Data Preparation

How raw inputs from many sources are cleaned, standardized, and vetted before any analysis.

What happens to a raw figure before it is used?

Every raw figure passes through a preparation stage before it enters any assessment. In this stage the value is cleaned, its format standardized, validated against expected ranges, and screened for anomalies. Only figures that clear these steps move forward, so downstream calculations rest on a consistent, vetted foundation. Preparation is the first half of the transformation stage; the second half — normalization to a common basis — is covered on the Comparability and Normalization page. This collection-and-integration path carries each figure from its raw source through extraction, transformation, and loading into the data warehouse that feeds every assessment:

Data collection and integration: raw source data is extracted, transformed, and loaded into the data warehouse.
Data collection and integration: raw source data is extracted, transformed, and loaded into the data warehouse.

How are formats checked and standardized?

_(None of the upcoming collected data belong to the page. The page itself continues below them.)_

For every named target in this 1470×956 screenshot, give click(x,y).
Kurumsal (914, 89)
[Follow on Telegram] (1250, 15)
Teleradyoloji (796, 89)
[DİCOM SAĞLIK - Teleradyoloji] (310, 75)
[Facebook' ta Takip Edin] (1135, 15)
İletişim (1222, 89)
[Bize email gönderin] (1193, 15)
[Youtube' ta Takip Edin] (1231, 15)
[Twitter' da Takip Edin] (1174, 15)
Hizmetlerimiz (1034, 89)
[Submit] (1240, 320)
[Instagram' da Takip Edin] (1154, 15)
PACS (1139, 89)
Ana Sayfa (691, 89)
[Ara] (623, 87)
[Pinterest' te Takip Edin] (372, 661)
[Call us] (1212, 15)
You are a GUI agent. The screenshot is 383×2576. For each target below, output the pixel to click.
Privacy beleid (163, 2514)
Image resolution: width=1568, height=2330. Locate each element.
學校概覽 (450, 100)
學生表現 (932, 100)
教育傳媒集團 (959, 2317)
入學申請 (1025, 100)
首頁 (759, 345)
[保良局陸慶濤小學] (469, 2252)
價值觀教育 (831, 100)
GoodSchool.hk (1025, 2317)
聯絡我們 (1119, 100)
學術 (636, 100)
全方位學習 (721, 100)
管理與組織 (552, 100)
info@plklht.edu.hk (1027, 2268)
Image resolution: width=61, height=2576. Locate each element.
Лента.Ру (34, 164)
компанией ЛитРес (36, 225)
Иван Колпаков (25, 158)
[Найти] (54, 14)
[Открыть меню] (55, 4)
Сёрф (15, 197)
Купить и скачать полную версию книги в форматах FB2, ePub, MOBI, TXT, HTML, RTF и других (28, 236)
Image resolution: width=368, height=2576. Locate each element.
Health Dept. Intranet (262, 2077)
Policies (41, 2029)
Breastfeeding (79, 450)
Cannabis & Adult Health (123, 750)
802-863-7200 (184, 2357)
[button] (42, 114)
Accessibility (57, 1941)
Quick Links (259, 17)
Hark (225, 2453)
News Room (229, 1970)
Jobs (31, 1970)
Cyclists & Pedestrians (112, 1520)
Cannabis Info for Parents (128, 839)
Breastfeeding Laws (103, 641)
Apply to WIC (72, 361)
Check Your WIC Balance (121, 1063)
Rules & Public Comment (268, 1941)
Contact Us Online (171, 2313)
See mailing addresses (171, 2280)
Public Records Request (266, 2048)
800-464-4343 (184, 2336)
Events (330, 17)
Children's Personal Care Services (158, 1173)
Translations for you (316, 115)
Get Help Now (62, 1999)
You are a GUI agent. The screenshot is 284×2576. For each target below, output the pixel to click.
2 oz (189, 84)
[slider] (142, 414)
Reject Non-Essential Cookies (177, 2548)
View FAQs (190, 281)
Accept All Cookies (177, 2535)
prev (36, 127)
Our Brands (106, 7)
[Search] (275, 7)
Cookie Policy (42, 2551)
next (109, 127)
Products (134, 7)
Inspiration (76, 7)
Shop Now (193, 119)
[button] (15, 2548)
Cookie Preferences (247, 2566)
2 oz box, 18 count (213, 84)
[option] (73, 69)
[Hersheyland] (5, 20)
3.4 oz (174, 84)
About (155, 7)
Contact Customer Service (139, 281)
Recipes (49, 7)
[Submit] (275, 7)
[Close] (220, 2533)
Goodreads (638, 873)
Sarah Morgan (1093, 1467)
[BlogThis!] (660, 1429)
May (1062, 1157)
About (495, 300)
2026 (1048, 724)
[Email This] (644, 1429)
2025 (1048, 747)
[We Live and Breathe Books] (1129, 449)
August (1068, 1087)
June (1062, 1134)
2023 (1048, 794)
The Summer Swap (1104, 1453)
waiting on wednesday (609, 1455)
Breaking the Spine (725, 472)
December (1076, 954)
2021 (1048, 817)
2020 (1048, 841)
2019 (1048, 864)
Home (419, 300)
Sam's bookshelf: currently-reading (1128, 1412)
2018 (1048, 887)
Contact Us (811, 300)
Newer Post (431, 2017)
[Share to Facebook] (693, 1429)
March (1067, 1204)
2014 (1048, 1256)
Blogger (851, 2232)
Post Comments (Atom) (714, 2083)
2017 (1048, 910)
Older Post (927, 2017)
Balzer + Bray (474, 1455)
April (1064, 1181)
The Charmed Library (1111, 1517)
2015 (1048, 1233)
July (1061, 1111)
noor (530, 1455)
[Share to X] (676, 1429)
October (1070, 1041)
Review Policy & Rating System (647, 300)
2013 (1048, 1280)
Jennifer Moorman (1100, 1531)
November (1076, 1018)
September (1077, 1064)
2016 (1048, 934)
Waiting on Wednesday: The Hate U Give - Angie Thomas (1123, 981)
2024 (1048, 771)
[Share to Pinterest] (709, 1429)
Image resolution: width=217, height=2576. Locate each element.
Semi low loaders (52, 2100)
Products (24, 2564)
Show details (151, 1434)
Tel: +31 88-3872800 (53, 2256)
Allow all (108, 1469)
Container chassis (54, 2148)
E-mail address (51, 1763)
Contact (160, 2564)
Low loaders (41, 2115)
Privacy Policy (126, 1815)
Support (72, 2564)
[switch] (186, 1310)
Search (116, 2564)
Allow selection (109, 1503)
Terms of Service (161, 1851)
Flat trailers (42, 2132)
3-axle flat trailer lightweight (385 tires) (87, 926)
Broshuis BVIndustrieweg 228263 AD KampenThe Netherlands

Source data arrives in many file and number formats, each provider with its own conventions. All incoming files and number formats are converted into a single internal convention, units are standardized to the International System of Units (SI) using fixed conversion factors (detailed on the Units page), and each value is validated against expected ranges before any anomaly screening begins. These consistency checks ensure that differences observed later between figures reflect the market, not formatting artifacts.

How are trades of different sizes and grades handled?

Official trade statistics aggregate transactions that can differ widely in volume, specification, and delivery conditions. Mixing them indiscriminately would distort the assessed price level, so trades are filtered and clustered before use. Filtering applies criteria in four categories:

  • Minimum-volume thresholds — trades too small to represent the market level are excluded.
  • Specification and grade — only trades matching the assessed specification are kept together.
  • Location basis — trades are grouped by the location basis they reflect.
  • Trade size and delivery terms — clustering prevents distortions from mixing trades of different sizes or delivery conditions.

The filter criteria categories are disclosed; the specific numeric thresholds and the statistical techniques applied within them are proprietary.